Technical information
- Licensing authority: FCC
- Facility ID: 10809
- Class: A
- ERP: 2,200 watts
- HAAT: 116 meters (381 ft)

Links
- Public license information: Public file; LMS;

= WJML (FM) =

WJML (106.3 FM) is a radio station owned by John Yob, through licensee Mitten News LLC. Licensed to Thompsonville, Michigan, the station serves the Traverse City market with a coverage area extending from the tip of the Leelanau Peninsula south to Manistee and Cadillac.

==History==
WJML began operations in May 1971 as WKLA-FM and spent much of its programming day simulcasting its AM sister station throughout the 1970s. Around 1980, the station further separated programming from the AM's middle of the road format by moving into adult contemporary, although the station still simulcast the AM during certain dayparts until 2000.

Synergy Broadcast Media purchased WKLA-FM in 2012 from Lake Michigan Broadcasting. The deal did not close until June 19, 2013, at a price of $580,000 for WKLA-FM and sister stations WKLA and WKZC. Almost immediately, Synergy announced that it was seeking FCC approval to move the areas oldest operating FM station to Thompsonville, Michigan. (FCC File #BPH-20130801A0K).

The station changed its call sign to WWMN on August 15, 2016, with WKLA-FM moving to 96.3 FM and continuing with the Westwood One Hot AC format as "Hits 96" (now "96-3 KLA").

On November 18, 2016, WWMN debuted its new adult album alternative format, branded as "106.3 The Mitten". The format over time gravitated towards a modern AC-leaning presentation with lighter songs from the 1970s through the 1990s interspersed with upbeat tracks from more contemporary alternative artists.

On April 2, 2018, WWMN changed its format from adult album alternative to a simulcast of news/talk-formatted WJML (1110 AM) and WJNL (1210 AM).

On November 7, 2019, WWMN changed its format from news/talk to adult contemporary, branded as "94.5 & 106.3 North FM".
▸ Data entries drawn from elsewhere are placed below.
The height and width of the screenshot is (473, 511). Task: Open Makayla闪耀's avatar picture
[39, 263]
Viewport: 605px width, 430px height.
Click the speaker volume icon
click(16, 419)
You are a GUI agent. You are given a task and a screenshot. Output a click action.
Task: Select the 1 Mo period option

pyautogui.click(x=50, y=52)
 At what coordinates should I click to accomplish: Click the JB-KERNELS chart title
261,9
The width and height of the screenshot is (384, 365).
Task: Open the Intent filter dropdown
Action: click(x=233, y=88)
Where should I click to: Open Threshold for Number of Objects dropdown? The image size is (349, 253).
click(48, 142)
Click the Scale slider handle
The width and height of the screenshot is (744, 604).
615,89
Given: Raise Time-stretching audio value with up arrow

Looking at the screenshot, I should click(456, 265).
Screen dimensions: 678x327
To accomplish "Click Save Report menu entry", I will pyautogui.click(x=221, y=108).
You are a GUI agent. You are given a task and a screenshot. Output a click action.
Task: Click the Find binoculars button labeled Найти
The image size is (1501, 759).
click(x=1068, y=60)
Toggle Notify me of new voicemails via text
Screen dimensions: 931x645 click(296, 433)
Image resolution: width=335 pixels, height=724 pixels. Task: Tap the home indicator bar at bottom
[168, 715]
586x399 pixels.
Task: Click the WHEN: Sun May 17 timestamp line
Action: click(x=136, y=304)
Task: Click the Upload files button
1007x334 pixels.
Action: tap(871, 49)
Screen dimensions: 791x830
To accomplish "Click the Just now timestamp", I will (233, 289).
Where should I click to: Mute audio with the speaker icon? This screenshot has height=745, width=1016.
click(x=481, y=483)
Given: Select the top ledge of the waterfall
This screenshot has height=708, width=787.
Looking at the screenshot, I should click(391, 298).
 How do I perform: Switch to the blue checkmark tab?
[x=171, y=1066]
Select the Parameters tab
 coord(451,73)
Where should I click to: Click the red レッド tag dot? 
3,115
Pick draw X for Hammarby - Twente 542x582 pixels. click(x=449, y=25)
On June 22, 2020, WWMN changed its format from adult contemporary to a simulcast of album-oriented rock-formatted WQON (100.3 FM), branded as "Q100".

On March 31, 2023, WWMN went silent, due to the end of a local marketing agreement between Blarney Stone Broadcasting and Mitten News.

On October 18, 2023, WWMN returned to the air and is stunting with all-Grateful Dead music. The stunting has continued well into 2024.

Approximately one year later, on October 14, 2024, it was reported that the station is playing a modern country format.

WWMN and WJML swapped call signs on December 9, 2024.